Give back the records in full, with every line exactly as it was.

━━━

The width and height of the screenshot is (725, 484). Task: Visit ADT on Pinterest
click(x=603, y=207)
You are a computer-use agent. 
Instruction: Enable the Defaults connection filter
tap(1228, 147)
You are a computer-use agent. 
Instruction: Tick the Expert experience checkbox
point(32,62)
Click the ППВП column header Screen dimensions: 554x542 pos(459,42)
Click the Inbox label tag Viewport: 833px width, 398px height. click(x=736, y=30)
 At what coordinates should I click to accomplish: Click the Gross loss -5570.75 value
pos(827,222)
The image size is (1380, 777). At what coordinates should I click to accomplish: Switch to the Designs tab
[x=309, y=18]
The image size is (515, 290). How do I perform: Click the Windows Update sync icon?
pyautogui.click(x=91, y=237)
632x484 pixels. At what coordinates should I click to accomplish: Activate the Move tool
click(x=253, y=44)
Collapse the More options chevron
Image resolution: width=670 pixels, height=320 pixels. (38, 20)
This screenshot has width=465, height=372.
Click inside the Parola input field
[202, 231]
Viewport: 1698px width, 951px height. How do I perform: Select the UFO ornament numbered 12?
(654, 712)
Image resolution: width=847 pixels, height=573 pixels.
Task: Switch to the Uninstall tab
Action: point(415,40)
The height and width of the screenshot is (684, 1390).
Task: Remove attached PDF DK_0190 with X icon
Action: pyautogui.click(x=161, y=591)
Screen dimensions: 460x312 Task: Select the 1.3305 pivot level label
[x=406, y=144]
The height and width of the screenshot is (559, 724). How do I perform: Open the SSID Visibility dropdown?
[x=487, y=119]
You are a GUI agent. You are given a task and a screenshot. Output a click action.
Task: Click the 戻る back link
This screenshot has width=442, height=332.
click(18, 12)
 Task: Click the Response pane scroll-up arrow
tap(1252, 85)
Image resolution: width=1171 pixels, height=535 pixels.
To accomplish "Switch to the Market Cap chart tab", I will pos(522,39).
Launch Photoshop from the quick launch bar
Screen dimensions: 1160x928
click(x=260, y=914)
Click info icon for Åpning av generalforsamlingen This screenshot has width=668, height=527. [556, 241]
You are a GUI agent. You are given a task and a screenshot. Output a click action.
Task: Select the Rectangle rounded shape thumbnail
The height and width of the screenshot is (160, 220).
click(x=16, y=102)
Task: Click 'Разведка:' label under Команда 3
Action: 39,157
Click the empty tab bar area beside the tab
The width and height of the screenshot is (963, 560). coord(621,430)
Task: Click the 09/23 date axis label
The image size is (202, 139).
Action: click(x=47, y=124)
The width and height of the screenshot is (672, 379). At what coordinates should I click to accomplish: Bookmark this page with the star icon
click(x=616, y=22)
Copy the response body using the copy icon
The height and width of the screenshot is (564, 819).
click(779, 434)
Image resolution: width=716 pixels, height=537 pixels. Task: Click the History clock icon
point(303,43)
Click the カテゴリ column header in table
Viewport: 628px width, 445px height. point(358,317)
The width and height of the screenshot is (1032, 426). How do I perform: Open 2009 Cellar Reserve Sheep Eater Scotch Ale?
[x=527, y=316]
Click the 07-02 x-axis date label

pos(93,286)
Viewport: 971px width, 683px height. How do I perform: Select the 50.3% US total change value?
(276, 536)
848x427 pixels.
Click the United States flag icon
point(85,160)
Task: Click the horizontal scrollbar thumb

━━━

→ **SOLUTION TO THIS TASK**:
The width and height of the screenshot is (725, 484). Task: Visit ADT on Pinterest
click(x=603, y=207)
You are a computer-use agent. 
Instruction: Enable the Defaults connection filter
tap(1228, 147)
You are a computer-use agent. 
Instruction: Tick the Expert experience checkbox
point(32,62)
Click the ППВП column header Screen dimensions: 554x542 pos(459,42)
Click the Inbox label tag Viewport: 833px width, 398px height. click(x=736, y=30)
 At what coordinates should I click to accomplish: Click the Gross loss -5570.75 value
pos(827,222)
The image size is (1380, 777). At what coordinates should I click to accomplish: Switch to the Designs tab
[x=309, y=18]
The image size is (515, 290). How do I perform: Click the Windows Update sync icon?
pyautogui.click(x=91, y=237)
632x484 pixels. At what coordinates should I click to accomplish: Activate the Move tool
click(x=253, y=44)
Collapse the More options chevron
Image resolution: width=670 pixels, height=320 pixels. (38, 20)
This screenshot has width=465, height=372.
Click inside the Parola input field
[202, 231]
Viewport: 1698px width, 951px height. How do I perform: Select the UFO ornament numbered 12?
(654, 712)
Image resolution: width=847 pixels, height=573 pixels.
Task: Switch to the Uninstall tab
Action: point(415,40)
The height and width of the screenshot is (684, 1390).
Task: Remove attached PDF DK_0190 with X icon
Action: pyautogui.click(x=161, y=591)
Screen dimensions: 460x312 Task: Select the 1.3305 pivot level label
[x=406, y=144]
The height and width of the screenshot is (559, 724). How do I perform: Open the SSID Visibility dropdown?
[x=487, y=119]
You are a GUI agent. You are given a task and a screenshot. Output a click action.
Task: Click the 戻る back link
This screenshot has width=442, height=332.
click(18, 12)
 Task: Click the Response pane scroll-up arrow
tap(1252, 85)
Image resolution: width=1171 pixels, height=535 pixels.
To accomplish "Switch to the Market Cap chart tab", I will pos(522,39).
Launch Photoshop from the quick launch bar
Screen dimensions: 1160x928
click(x=260, y=914)
Click info icon for Åpning av generalforsamlingen This screenshot has width=668, height=527. [556, 241]
You are a GUI agent. You are given a task and a screenshot. Output a click action.
Task: Select the Rectangle rounded shape thumbnail
The height and width of the screenshot is (160, 220).
click(x=16, y=102)
Task: Click 'Разведка:' label under Команда 3
Action: 39,157
Click the empty tab bar area beside the tab
The width and height of the screenshot is (963, 560). coord(621,430)
Task: Click the 09/23 date axis label
The image size is (202, 139).
Action: click(x=47, y=124)
The width and height of the screenshot is (672, 379). At what coordinates should I click to accomplish: Bookmark this page with the star icon
click(x=616, y=22)
Copy the response body using the copy icon
The height and width of the screenshot is (564, 819).
click(779, 434)
Image resolution: width=716 pixels, height=537 pixels. Task: Click the History clock icon
point(303,43)
Click the カテゴリ column header in table
Viewport: 628px width, 445px height. point(358,317)
The width and height of the screenshot is (1032, 426). How do I perform: Open 2009 Cellar Reserve Sheep Eater Scotch Ale?
[x=527, y=316]
Click the 07-02 x-axis date label

pos(93,286)
Viewport: 971px width, 683px height. How do I perform: Select the 50.3% US total change value?
(276, 536)
848x427 pixels.
Click the United States flag icon
point(85,160)
Task: Click the horizontal scrollbar thumb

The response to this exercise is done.